Коля подумал: а не скажет ли Григорий Иванович ему то же самое? За таблицу девяти склонений. Прежде надо бы разобраться в них как следует...
- Я, пожалуй, вернусь в гимназию, - сказал он.
- А как же Григорий Иваныч?
- Зайду к нему вечером.
Коля повернулся и быстро зашагал в другую сторону"
Сережа удивленно посмотрел ему вслед.
- А вечером его не будет, - крикнул он вдогонку.- - В театр собирается.
Коля не ответил.
На другое утро погода испортилась. Над городом нависли хмурые тучи. Даже снег казался не белым, а темносерым.
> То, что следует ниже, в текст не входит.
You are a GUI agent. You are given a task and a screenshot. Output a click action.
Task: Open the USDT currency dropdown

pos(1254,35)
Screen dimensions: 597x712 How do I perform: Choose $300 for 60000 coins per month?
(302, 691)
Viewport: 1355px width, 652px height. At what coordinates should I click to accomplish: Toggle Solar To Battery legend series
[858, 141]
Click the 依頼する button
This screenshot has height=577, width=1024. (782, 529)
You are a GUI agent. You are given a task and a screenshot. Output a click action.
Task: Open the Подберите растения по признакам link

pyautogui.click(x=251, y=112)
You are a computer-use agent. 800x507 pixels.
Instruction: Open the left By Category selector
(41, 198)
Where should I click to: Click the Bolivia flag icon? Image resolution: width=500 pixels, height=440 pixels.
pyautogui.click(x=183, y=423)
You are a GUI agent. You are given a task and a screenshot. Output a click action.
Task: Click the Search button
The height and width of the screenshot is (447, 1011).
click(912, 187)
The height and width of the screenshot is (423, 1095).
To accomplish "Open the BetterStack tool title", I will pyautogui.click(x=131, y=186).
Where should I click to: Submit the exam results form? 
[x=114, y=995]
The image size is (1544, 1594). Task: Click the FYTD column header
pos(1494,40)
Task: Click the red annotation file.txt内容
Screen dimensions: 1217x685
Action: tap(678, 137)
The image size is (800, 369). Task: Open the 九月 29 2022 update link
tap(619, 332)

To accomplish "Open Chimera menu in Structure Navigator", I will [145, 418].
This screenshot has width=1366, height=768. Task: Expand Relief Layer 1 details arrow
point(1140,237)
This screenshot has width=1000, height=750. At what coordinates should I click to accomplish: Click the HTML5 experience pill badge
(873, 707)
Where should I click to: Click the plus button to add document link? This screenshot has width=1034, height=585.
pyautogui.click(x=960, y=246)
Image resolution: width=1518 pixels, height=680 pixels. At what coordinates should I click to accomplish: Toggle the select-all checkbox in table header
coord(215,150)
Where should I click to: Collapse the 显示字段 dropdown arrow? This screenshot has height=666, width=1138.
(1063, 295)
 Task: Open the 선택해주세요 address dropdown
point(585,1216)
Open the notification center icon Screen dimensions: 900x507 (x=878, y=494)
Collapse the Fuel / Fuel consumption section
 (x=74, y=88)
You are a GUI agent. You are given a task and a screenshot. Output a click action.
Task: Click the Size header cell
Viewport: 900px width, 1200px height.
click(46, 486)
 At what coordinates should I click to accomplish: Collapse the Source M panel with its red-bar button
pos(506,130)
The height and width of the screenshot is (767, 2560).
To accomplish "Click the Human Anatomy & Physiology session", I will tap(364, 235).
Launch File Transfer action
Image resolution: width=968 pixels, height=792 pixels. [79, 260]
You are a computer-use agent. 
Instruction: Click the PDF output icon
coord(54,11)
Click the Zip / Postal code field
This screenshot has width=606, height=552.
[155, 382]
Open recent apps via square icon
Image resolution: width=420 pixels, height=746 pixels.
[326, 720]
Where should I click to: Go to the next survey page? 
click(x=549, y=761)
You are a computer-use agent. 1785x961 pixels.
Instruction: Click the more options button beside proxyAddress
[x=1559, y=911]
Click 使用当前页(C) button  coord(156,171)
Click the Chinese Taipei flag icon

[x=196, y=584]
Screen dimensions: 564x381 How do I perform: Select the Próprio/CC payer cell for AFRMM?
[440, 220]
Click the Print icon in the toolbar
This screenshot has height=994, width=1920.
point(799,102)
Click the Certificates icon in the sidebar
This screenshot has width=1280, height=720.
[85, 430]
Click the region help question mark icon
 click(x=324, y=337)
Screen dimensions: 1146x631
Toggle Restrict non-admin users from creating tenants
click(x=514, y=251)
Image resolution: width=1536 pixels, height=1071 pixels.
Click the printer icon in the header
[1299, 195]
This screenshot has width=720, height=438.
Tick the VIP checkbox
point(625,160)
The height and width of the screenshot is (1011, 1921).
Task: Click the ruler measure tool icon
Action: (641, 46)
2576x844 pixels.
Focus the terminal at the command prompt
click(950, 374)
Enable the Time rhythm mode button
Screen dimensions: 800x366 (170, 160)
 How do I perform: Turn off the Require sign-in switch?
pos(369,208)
Шел урок Яковкина по истории, нудный, томительный. Учитель говорил о каком-то короле, который от всех других королей отличался только тем, что имел большой горбатый нос, и что все ученики обязаны были помнить об этом так же, как о делах Александра Македонского.
Воспитанники сидели тихо - ведь это был урок самого директора. После неудавшейся попытки приблизить Лобачевского-среднего Яковкин снова стал изводить его мелкими придирками. Да и с другими он обращался не лучше.
Но как ни страшен был учитель, как ни боялись ученики, что их вот-вот сейчас вызовут, все же они, скучая, потихоньку развлекались кто чем сумеет: рассеянно смотрели в окно или внимательно следили за мухой, ожившей так рано и летавшей из угла в угол по классу. Ее назойливое жужжание пока не мешало учителю говорить о короле с горбатым носом. Когда же муха, ударившись о потолок, упала на кафедру и завертелась под носом у директора, кто-то засмеялся на задней скамейке. Прихлопнув муху классным журналом, Яковкин посмотрел на всех, и взгляд его задержался на Лобачевском. Тот, ничего не замечая, готовил задание к уроку словесности. Временами движением гусиного пера он отбивал одному ему слышный ритм стихотворения и тут же записывал очередную строчку.
Яковкин, продолжая рассказывать, с безразличным видом прошелся по классу и, прежде чем кто-нибудь успел разгадать его маневр, оказался рядом с ничего не подозревающим Колей.
- Развлекаться на уроке изволите? - спросил он, схватив на столе исписанный листок бумаги. - Что это?
Ненапечатанное произведение господина Лобачевского?
Коля поднялся.
- Господин учитель...
Но торжествующий директор не стал его слушать.
- Извольте сесть на место, пока я вас не выгнал, господин пиит.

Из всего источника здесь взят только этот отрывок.